What does the law say?

While the preservation of the cauldron and the statues of women who have marked the history of France seems to be unanimous, the retention of the Olympic rings designed by Pierre de Coubertin on the Eiffel Tower is sparking debate and dividing opinion. The mayor of Paris has just stated that the decision was up to her, while the Minister of Culture is pleading for compliance with procedures. The debate is certainly not over, but it would seem very difficult to maintain ad vitam eternam the rings on the Eiffel Tower in light of three legal considerations.

The first lies in the Heritage Code.
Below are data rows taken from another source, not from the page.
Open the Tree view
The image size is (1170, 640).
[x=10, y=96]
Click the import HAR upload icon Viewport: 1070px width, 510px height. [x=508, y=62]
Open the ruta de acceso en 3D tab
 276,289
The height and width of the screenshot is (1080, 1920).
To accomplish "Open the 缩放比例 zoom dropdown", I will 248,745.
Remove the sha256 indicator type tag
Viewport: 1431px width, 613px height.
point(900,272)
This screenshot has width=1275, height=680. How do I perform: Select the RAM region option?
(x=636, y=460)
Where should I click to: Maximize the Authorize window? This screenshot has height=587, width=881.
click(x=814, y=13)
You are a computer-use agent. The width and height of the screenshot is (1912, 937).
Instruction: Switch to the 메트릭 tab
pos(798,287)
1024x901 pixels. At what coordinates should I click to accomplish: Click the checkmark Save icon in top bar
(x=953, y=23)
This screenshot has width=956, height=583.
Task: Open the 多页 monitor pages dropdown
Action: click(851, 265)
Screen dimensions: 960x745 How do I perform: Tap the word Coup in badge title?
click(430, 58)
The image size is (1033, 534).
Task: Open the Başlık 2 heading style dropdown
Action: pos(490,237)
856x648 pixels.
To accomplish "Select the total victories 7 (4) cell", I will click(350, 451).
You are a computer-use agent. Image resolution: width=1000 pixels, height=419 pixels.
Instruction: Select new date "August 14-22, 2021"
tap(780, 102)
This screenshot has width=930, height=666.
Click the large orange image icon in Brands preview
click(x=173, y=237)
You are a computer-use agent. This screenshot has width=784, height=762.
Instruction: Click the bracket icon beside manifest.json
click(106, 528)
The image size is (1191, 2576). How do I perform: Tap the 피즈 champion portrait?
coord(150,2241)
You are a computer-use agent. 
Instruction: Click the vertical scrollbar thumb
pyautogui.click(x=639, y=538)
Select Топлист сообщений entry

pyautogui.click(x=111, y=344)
Since 1964, the Eiffel Tower has been listed as a historic monument, which means that the city of Paris, the owner of the tower, cannot dispose of it as it pleases. Any modification to the exterior appearance must be subject to specific procedures and prior agreement from the Minister of Culture. Faced with protection deemed less effective than that of classification, the city of Paris did not wish to voluntarily classify the tower despite the wish expressed at the beginning of 2024 by the Minister of Culture, who was also able to classify it automatically without the city’s agreement… The associations Urgences Patrimoine France and La France en Partage have therefore decided to take all possible action in recent days to “resolve this historical anomaly and ensure that the (classification) procedure is completed”.

The second difficulty lies in the Environmental Code. Indeed, the rings constitute advertising, namely a form intended to inform the public or attract its attention. However, the law provides for a ban on any advertising displays on historic monuments, except to allow the financing of restoration work. Also, several exceptional laws, taken for the organization of the Olympic and Paralympic Games, have derogated from this rule in order to affix the rings on the tower or the agitos on the Arc de Triomphe. And the latter must disappear fifteen days after the end of the games. It is difficult to see how the city of Paris could circumvent these provisions.

The third difficulty lies in the Intellectual Property Code because the tower is likely to be protected under copyright law. The defense of moral rights can play a significant role because, without the agreement of the architects’ beneficiaries, any modification made to this building could undermine its integrity. The descendants of Gustave Eiffel have already expressed their public disapproval since “the Eiffel Tower is not intended as an advertising antenna”. Nevertheless, this moral right is not inviolable and the city of Paris could infringe it on the condition that this alteration is made strictly necessary by a legitimate reason – aesthetic, technical or public safety – drawn from the adaptation to new needs or the evolution of the public service. In this case, such an attempt would be quite futile.

The rings are trademarks of the International Olympic Committee. Is there not a risk of complicating the use of the image of the Eiffel Tower – already subject to authorization because night lighting is subject to copyright – by adding rings over which the Committee could maintain real control in order to authorize or prohibit the use of captures of the Eiffel Tower during the day and at night due to the presence of its trademarks?

The legal obstacles are therefore numerous and difficult to reconcile. It is not insignificant that several associations have expressed their intention to take the matter to court if the city of Paris arbitrarily maintains these rings.